UI is pretty good and it is easy to get around recurrent runs. It is also straight forward to get logs.
Kubeflow provides an abstraction called experiments . All resources belong to an experiment, think of it to be some sort of
namespace .Your pipeline belongs to an experiment, in an experiment you can track metrics.
For example one of your metrics could be fscore , recall etc. your pipeline can push results to an experiment .
Artifacts (tasks outputs) are versioned and tracked. I think there is a lot of potential features in this realm.
Closing the gap between ops data science
I think under the hood what Kubeflow really wants to do is to close the gap between ops and data science.
If you use Luigi or airflow your data science team will eventually have the problem of needing some infrastructure to run that orchestration somewhere. Even after that problem is solved, assuming your data science team is creating models, then a new problem will arise: the infrastructure needed to run those models.
This also happens during experimentation when data scientists want to take their python notebook from a local environment to a cloud instance with more power: “how do I get there?”. From the perspective of ops engineers the data science tooling is hard, full of unknown dependencies and assumptions.
Kubeflow closes this gap by separation of concerns. An ops engineer can then focus on Kubernetes stuff only without worrying about specific docker images, python notebooks or any other data science dependencies.
Simultaneously data scientists don’t have a wall of ops knowledge to get something running on the company’s Infrastructure.

# Dataset entries
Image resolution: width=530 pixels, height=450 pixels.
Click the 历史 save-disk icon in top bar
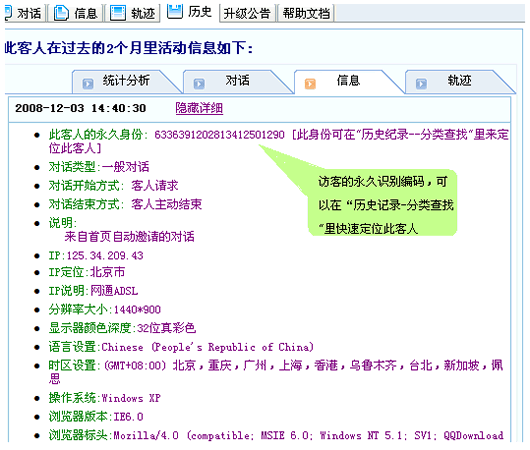tap(175, 11)
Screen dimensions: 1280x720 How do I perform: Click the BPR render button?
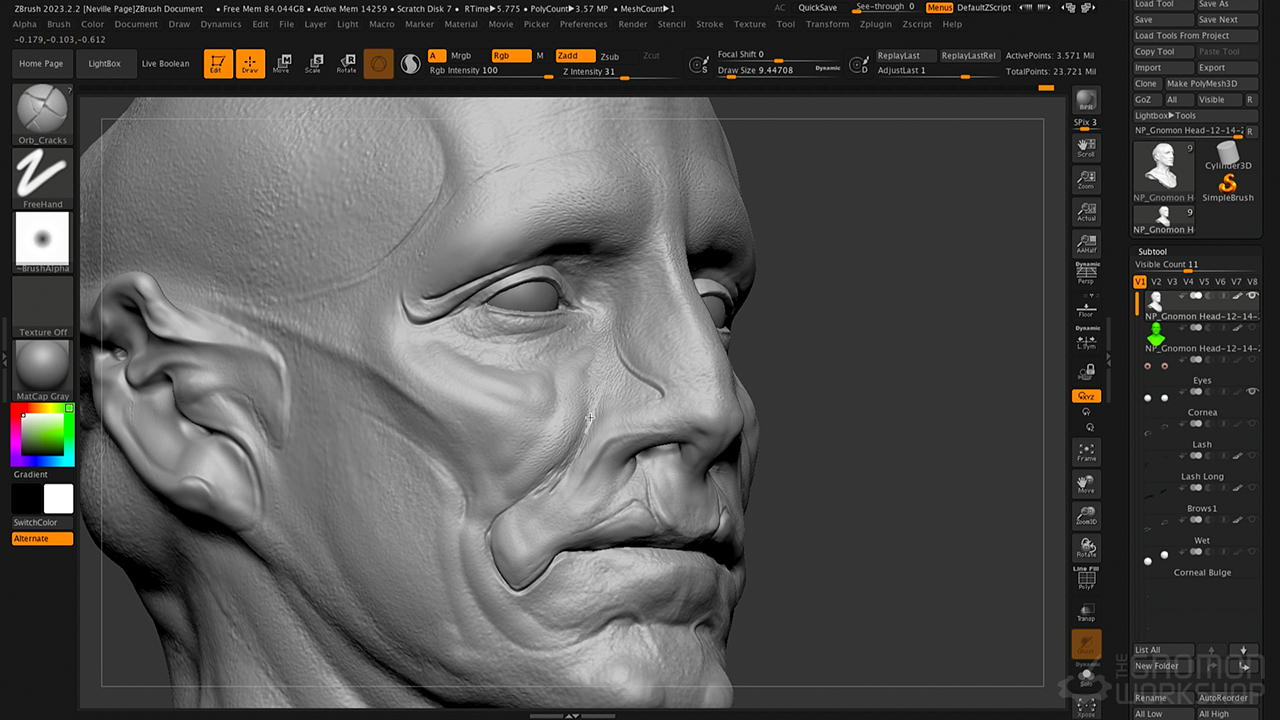pos(1086,101)
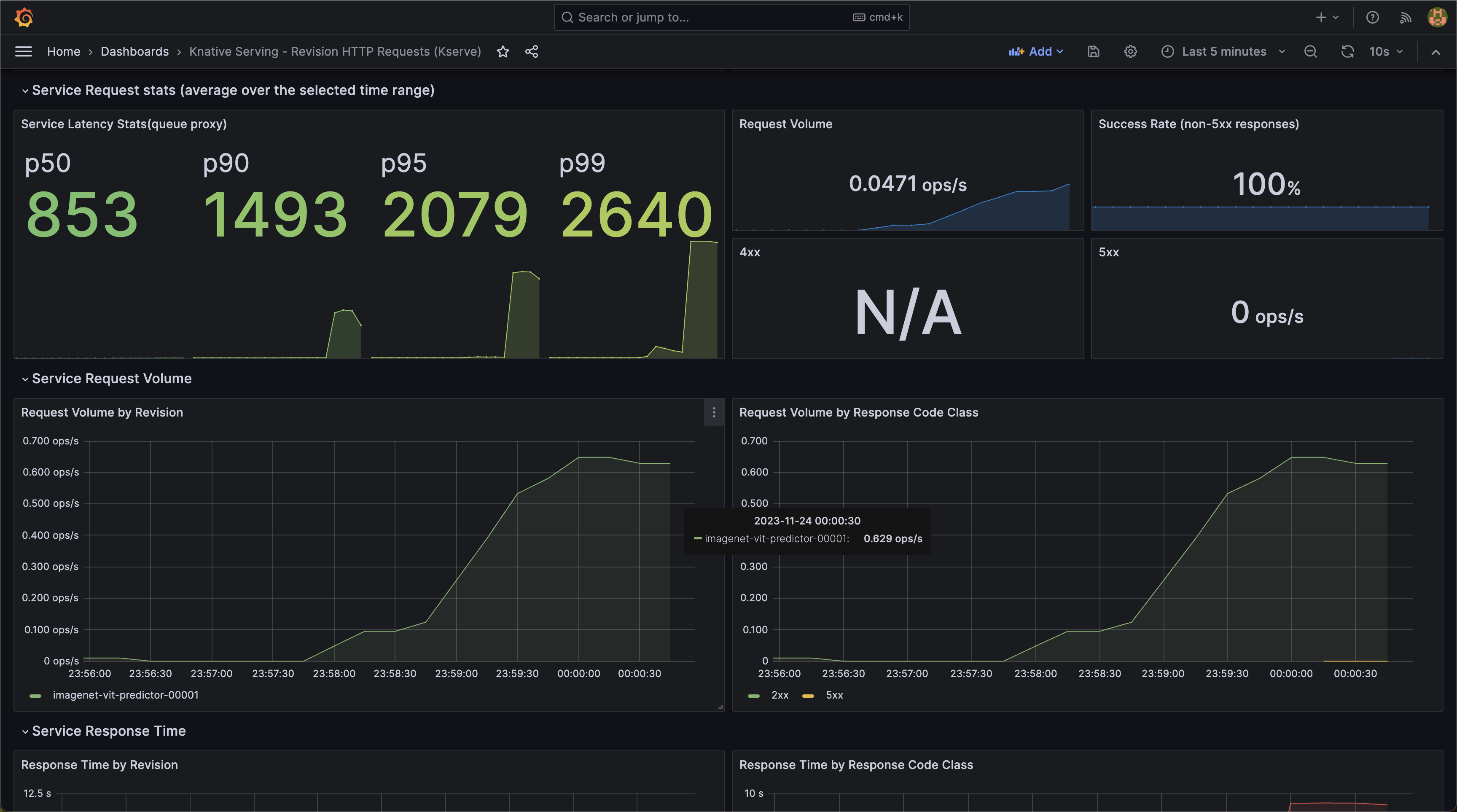The image size is (1457, 812).
Task: Save the dashboard with disk icon
Action: (1093, 51)
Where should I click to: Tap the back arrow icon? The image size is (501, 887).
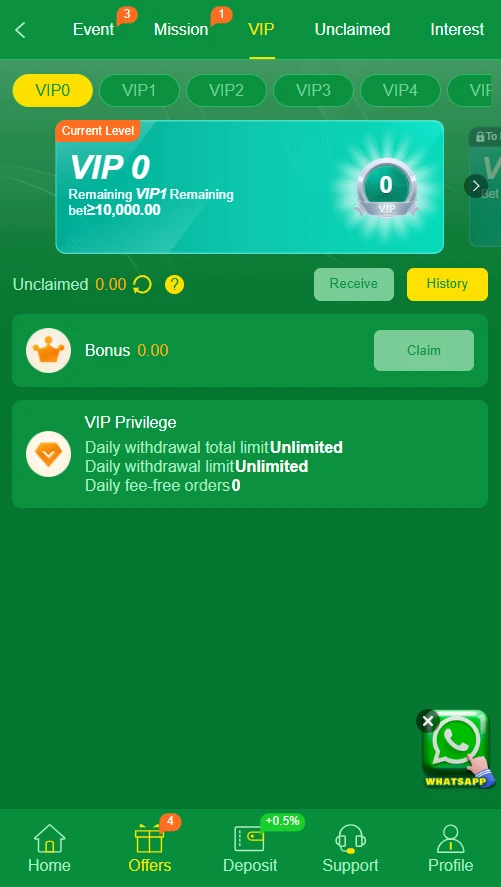click(x=20, y=30)
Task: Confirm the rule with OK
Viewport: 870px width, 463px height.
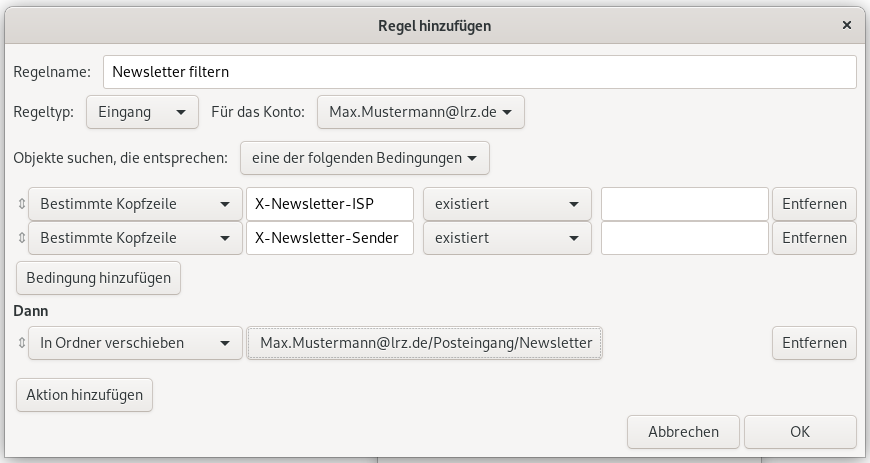Action: click(x=800, y=432)
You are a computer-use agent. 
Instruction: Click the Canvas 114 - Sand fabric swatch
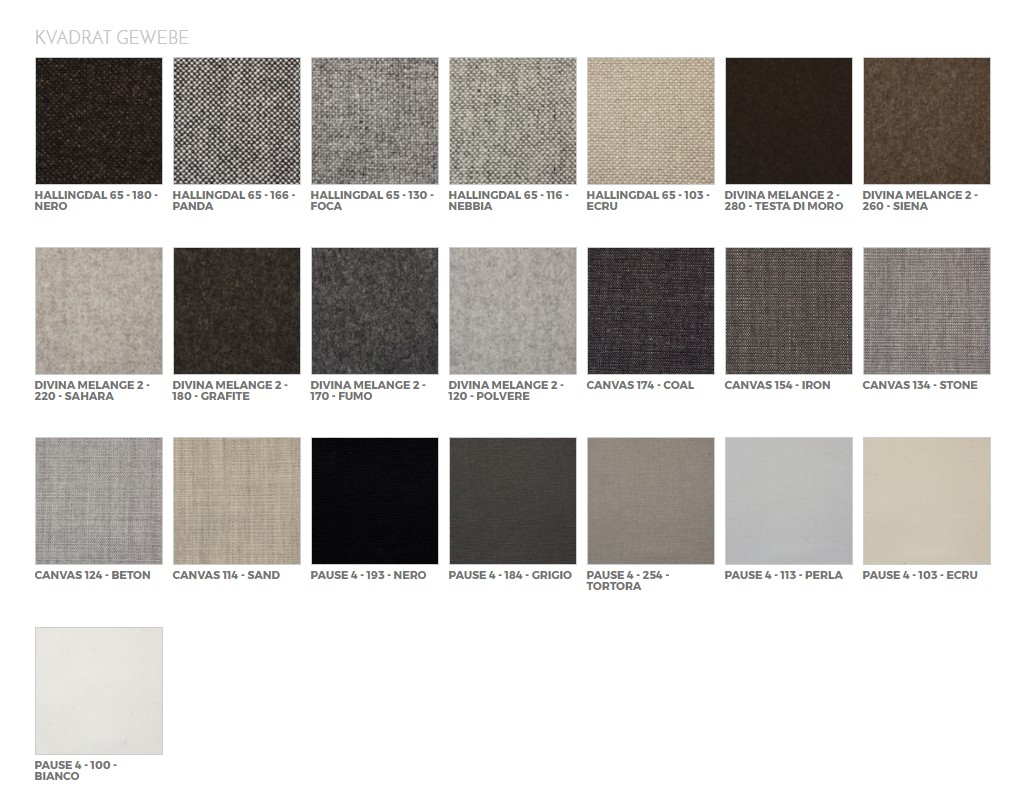click(x=236, y=500)
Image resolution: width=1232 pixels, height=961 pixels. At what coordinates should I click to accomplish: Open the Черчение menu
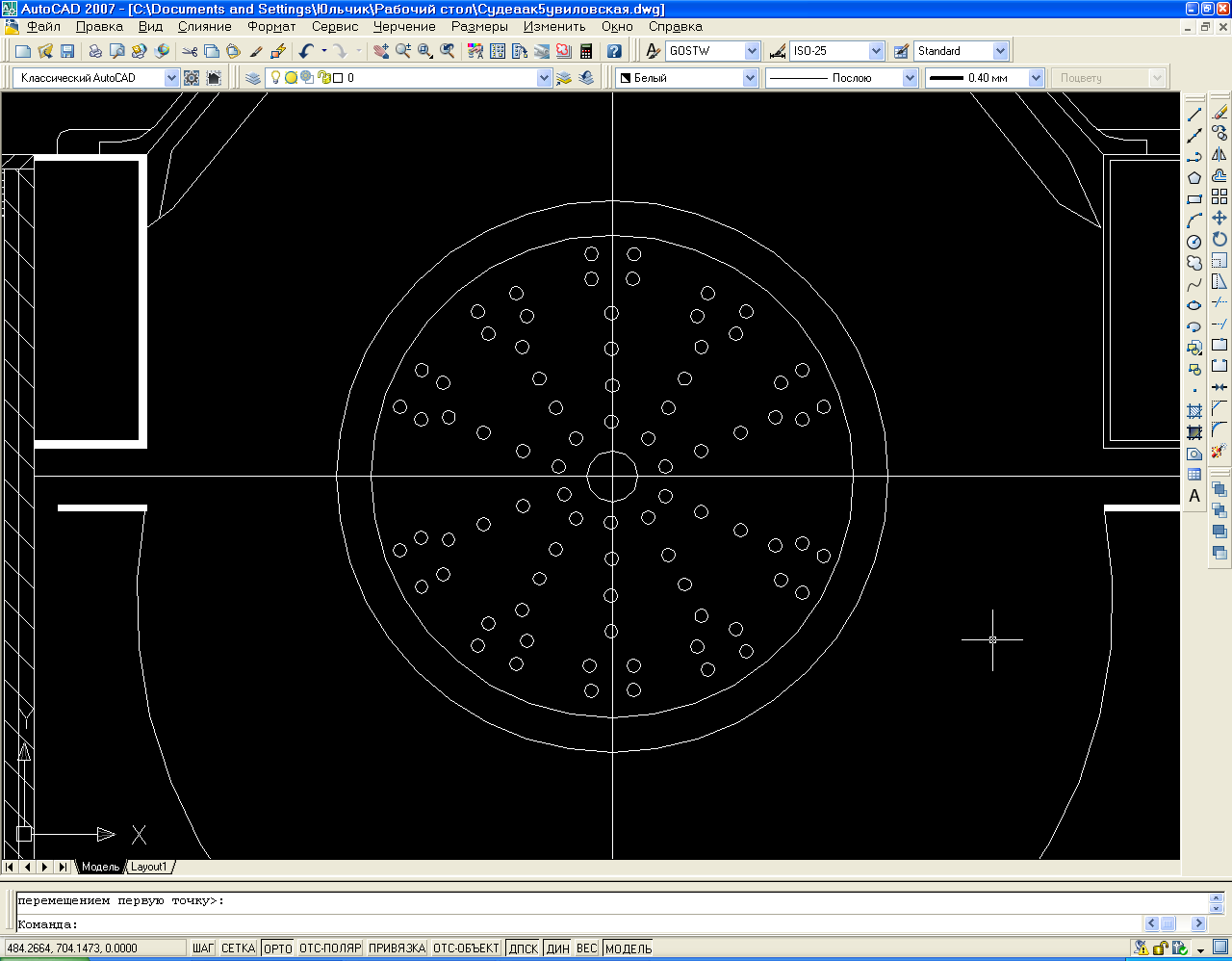pos(404,27)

# Required work
1. Can you give the listing, from its first line up to and including the line with "Action: (1093, 51)", as a Markdown table with the columns Row and Line, skipping blank lines and leaving out the pictures?
2. How would the excerpt on Kubeflow go on from its last sentence? Continue it.

# Responses for each task
1.
| Row | Line |
|---|---|
| 1 | Image resolution: width=530 pixels, height=450 pixels. |
| 2 | Click the 历史 save-disk icon in top bar |
| 3 | tap(175, 11) |
| 4 | Screen dimensions: 1280x720 How do I perform: Click the BPR render button? |
| 5 | pos(1086,101) |
| 6 | The image size is (1457, 812). |
| 7 | Task: Save the dashboard with disk icon |
| 8 | Action: (1093, 51) |

2.
Argo is another framework for defining pipelines.
Parts of Kubeflow itself are built on top of Argo. However Kubeflow just focuses on machine learning specifics.
It is quite generic and we simply decided to skip it and instead experiment with Kubeflow.
TFX pipelines (Tensorflow Extended Pipelines)
This is a new python framework for defining pipelines.
It relies either on Kubeflow or Airflow as a backend, so we did not dig into it too much.
As far as I read it supports caching, and it does experiment tracking.
MLFlow is not a pipeline framework, but chances are you will be hearing about MLFlow .
MLFlow is a python library that lets you track experiments. It powers up your pipelines so they can track metrics (recall, precision, loss..)
You can use MLFlow with any pipeline framework i.e: Luigi or airflow.
MLFlow can also help you deploy models, in this sense it also overlaps with Kubeflow.
At the end of the day I think Kubeflow looks promising.
I would give Kubeflow a try if my team is already using Kubernetes and if I have someone to poke from time to time to ask Kubernetes specific questions.
As for us, we are building an MVP. So we decided to make sure all our tasks are running in containers and jumped into Luigi. Luigi is simple, we have been using it for a long time already.
As we move out of our MVP phase shall we need something more powerful then we would consider something else. As for now there are more important features to tackle rather than fighting with Kubeflow/Kubernetes .